## Text segment
Re: [PATCH/RFC] Is it OK for 'read' to return nuls for a file that never had nuls in it?

linux-mm.kvack.org archive mirror
 help / color / mirror / Atom feed

From: Nick Piggin <nickpiggin@yahoo.com.au>
To: Neil Brown <neilb@suse.de>
Cc: linux-mm@kvack.org, linux-kernel@vger.kernel.org,
	Peter Linich <plinich@cse.unsw.edu.au>
Subject: Re: [PATCH/RFC] Is it OK for 'read' to return nuls for a file   that never had nuls in it?
Date: Tue, 29 May 2007 16:39:37 +1000	[thread overview]
Message-ID: <465BCAA9.3070707@yahoo.com.au> (raw)
In-Reply-To: <18011.51290.257450.26100@notabene.brown>

[-- Attachment #1: Type: text/plain, Size: 2346 bytes --]

Neil Brown wrote:
> [resending with correct To address - please reply to this one]
> 
> It appears that there is a race when reading from a file that is
> concurrently being truncated.  It is possible to read a number of
> bytes that matches the size of the file before the truncate, but the
> actual bytes are all nuls - values that had never been in the file.
> 
> Below is a simple C program to demonstrate this, and a patch that
> might fix it (initial testing is positive, but it might just make the
> window smaller).
> To trial the program run two instances, naming the same file as the
> only argument.  Every '!' indicates a read that found a nul.  I get
> one every few minutes.
> e.g.  cc -o race race.c ; ./race /tmp/testfile & ./race /tmp/tracefile
> 
> My exploration suggests the problem is in do_generic_mapping_read in
> mm/filemap.c.

## Requirement 1
Answer these questions about the mailing-list message:
(a) Who sent the message?
(b) What does each '!' printed by the demonstration program indicate?
(c) In which function and source file does Neil Brown suggest the problem lies?
## Requirement 2
Reproduce the mailing-list message verbatim, everything from "From: Nick Piggin" down to "Message-ID: <465BCAA9.3070707@yahoo.com.au> (raw)".

## Given records

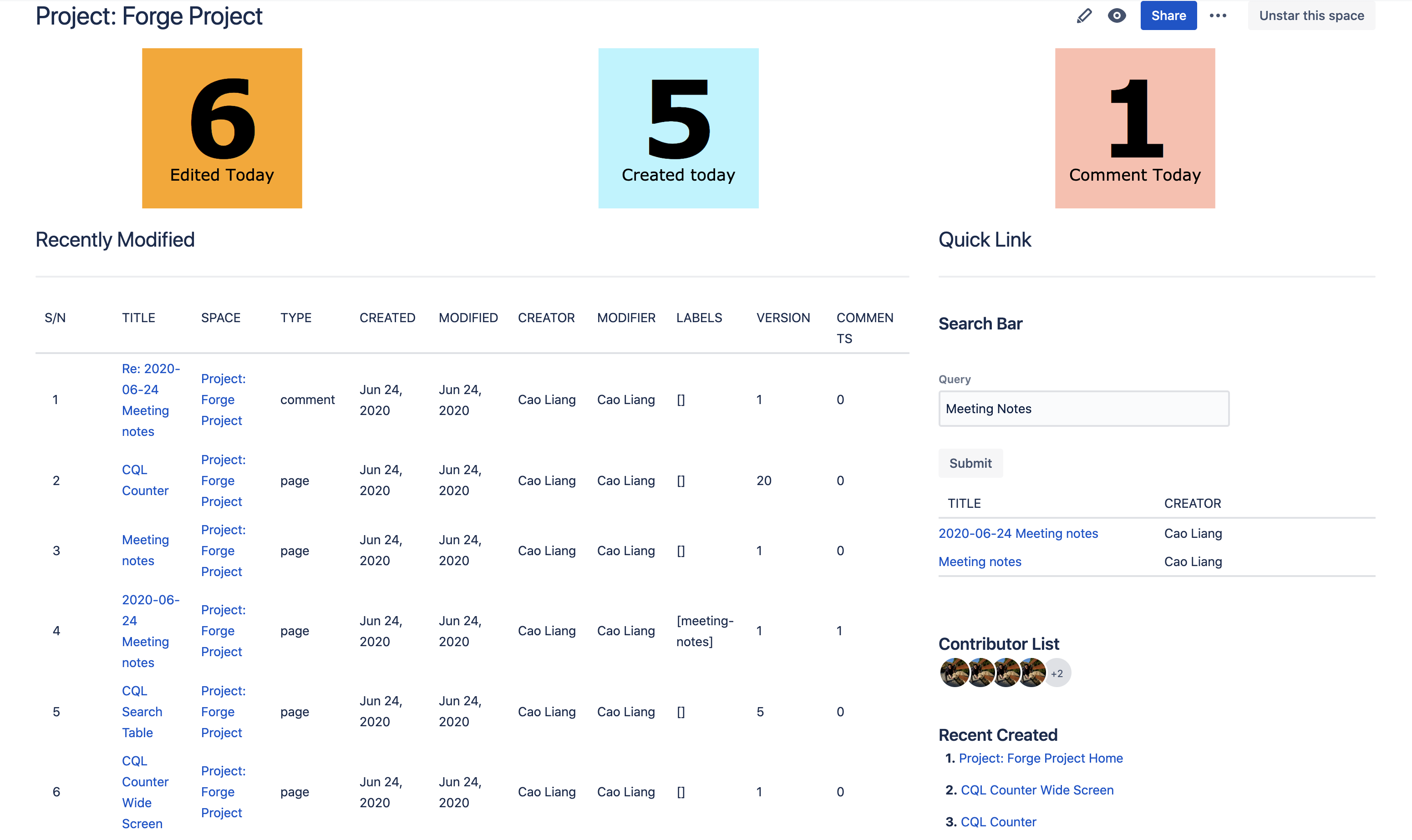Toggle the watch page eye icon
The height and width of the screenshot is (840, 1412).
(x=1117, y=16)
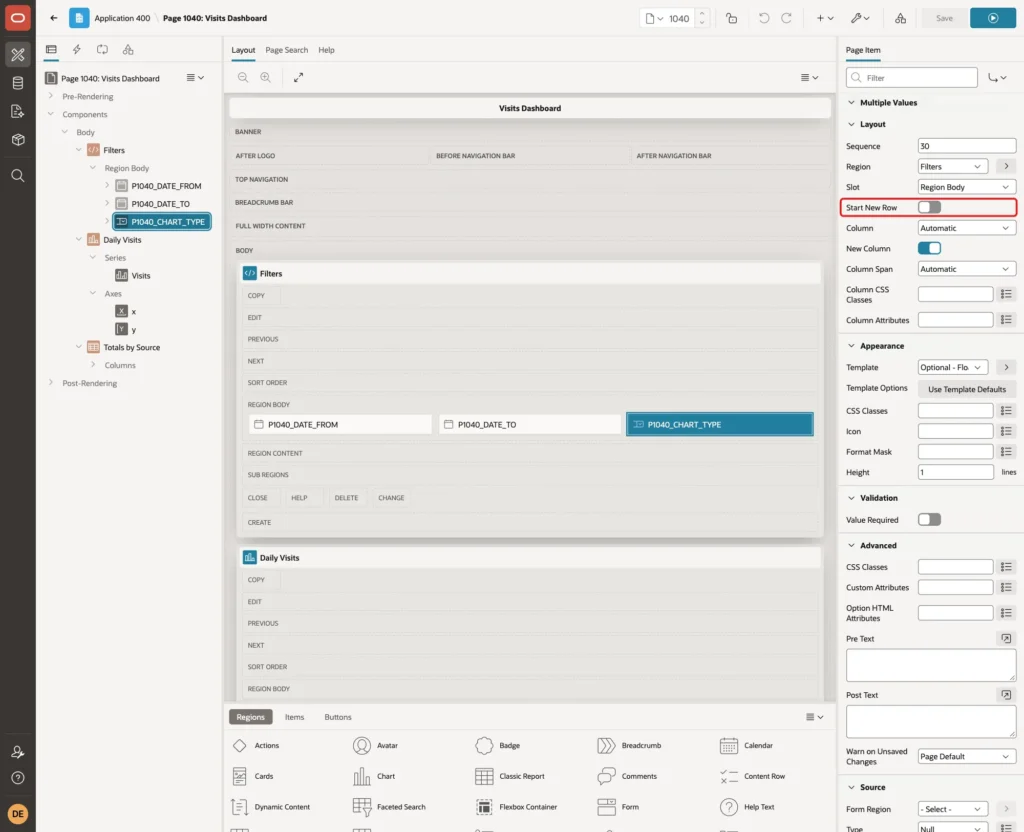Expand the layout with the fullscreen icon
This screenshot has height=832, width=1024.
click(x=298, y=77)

## Task output 1
(a) Nick Piggin
(b) A read that found a nul
(c) do_generic_mapping_read in mm/filemap.c

## Task output 2
From: Nick Piggin <nickpiggin@yahoo.com.au>
To: Neil Brown <neilb@suse.de>
Cc: linux-mm@kvack.org, linux-kernel@vger.kernel.org,
	Peter Linich <plinich@cse.unsw.edu.au>
Subject: Re: [PATCH/RFC] Is it OK for 'read' to return nuls for a file   that never had nuls in it?
Date: Tue, 29 May 2007 16:39:37 +1000	[thread overview]
Message-ID: <465BCAA9.3070707@yahoo.com.au> (raw)